## About this exercise:
Each record is to be copied exactly, with its pictures left behind.

═══ Task material

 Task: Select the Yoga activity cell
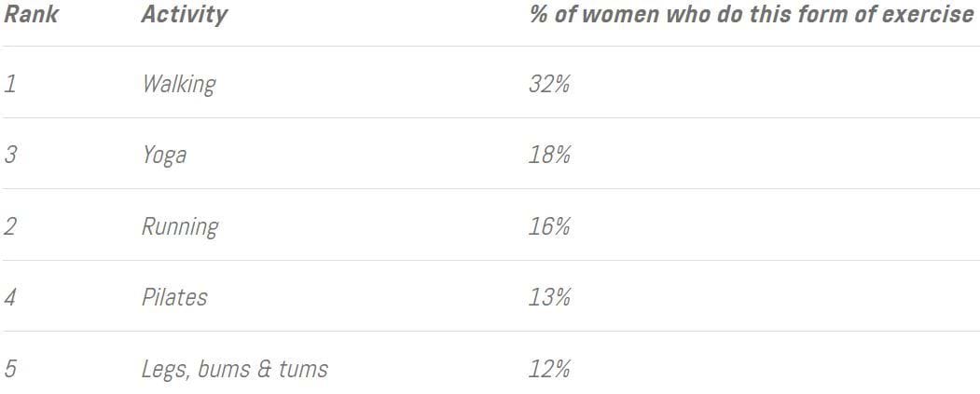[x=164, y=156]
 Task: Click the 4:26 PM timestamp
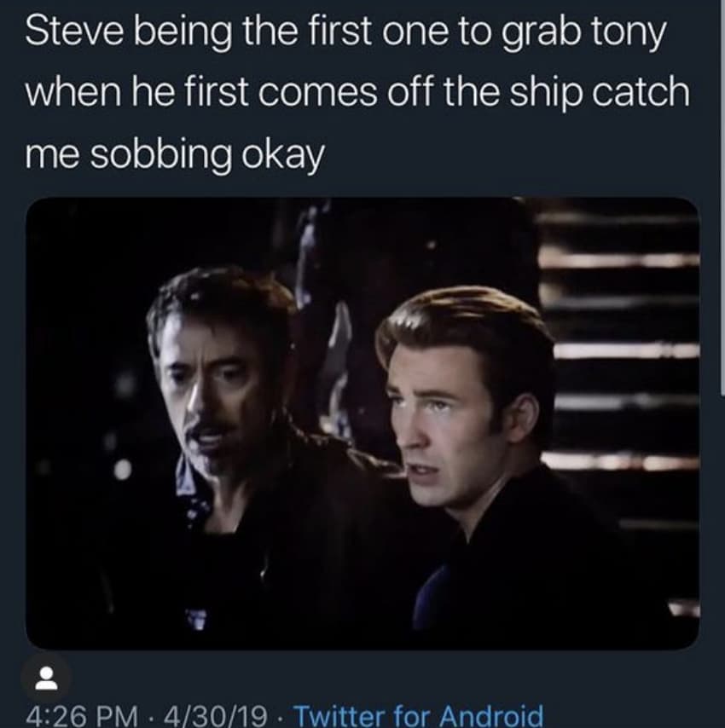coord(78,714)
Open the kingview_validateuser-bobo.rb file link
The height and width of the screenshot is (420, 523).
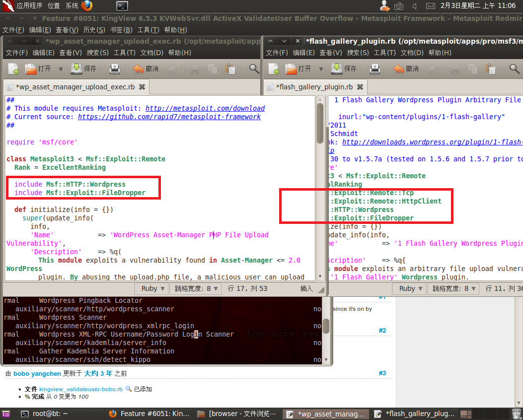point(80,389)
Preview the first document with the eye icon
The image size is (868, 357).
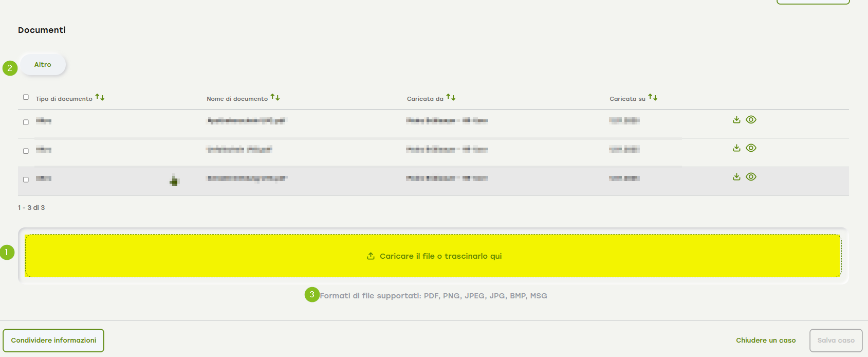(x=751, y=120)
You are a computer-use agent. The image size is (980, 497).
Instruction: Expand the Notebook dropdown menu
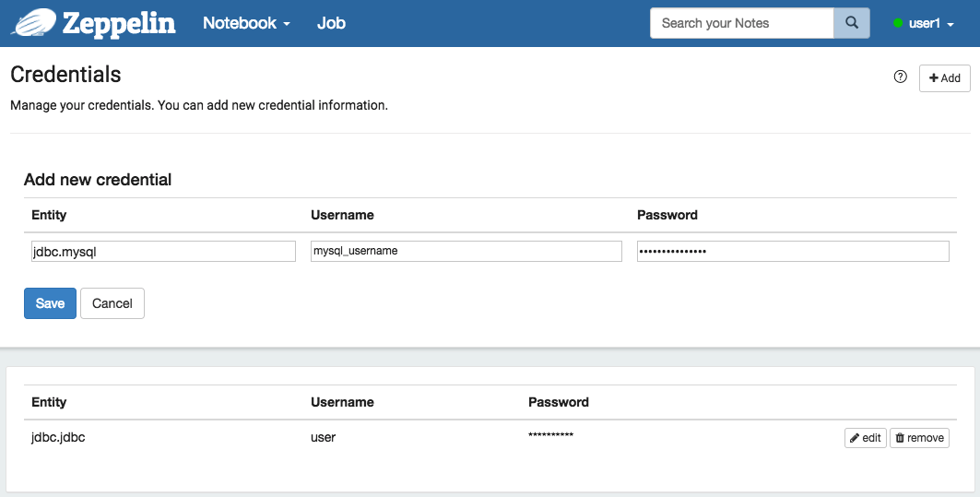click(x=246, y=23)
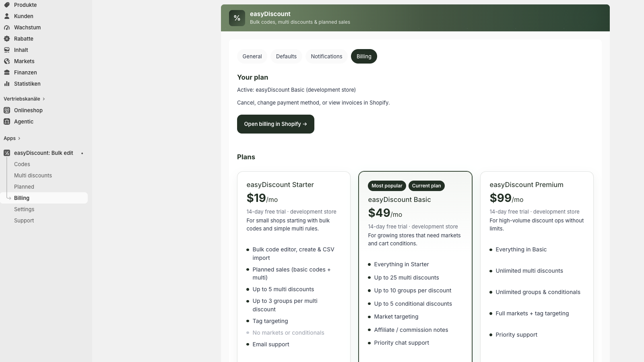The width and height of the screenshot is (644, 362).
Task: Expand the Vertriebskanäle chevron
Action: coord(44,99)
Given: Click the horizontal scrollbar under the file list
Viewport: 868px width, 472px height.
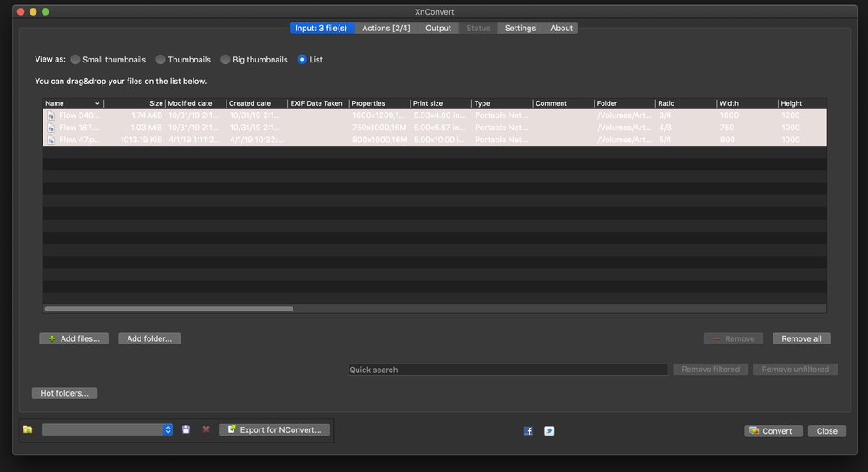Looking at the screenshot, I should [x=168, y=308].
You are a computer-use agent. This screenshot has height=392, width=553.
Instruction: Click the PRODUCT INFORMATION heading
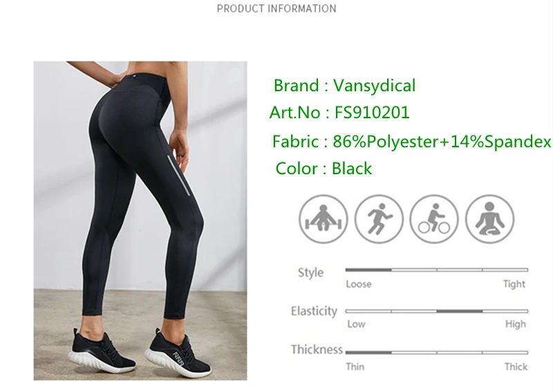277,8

══════

## Answer to this exercise:
 Task: Select the Yoga activity cell
[x=164, y=156]
 Task: Click the 4:26 PM timestamp
coord(78,714)
Open the kingview_validateuser-bobo.rb file link
The height and width of the screenshot is (420, 523).
point(80,389)
Preview the first document with the eye icon
The image size is (868, 357).
(x=751, y=120)
You are a computer-use agent. The image size is (980, 497).
Instruction: Expand the Notebook dropdown menu
click(x=246, y=23)
The width and height of the screenshot is (644, 362).
Task: Expand the Vertriebskanäle chevron
Action: coord(44,99)
Given: Click the horizontal scrollbar under the file list
Viewport: 868px width, 472px height.
Looking at the screenshot, I should [x=168, y=308].
You are a computer-use agent. This screenshot has height=392, width=553.
Instruction: Click the PRODUCT INFORMATION heading
277,8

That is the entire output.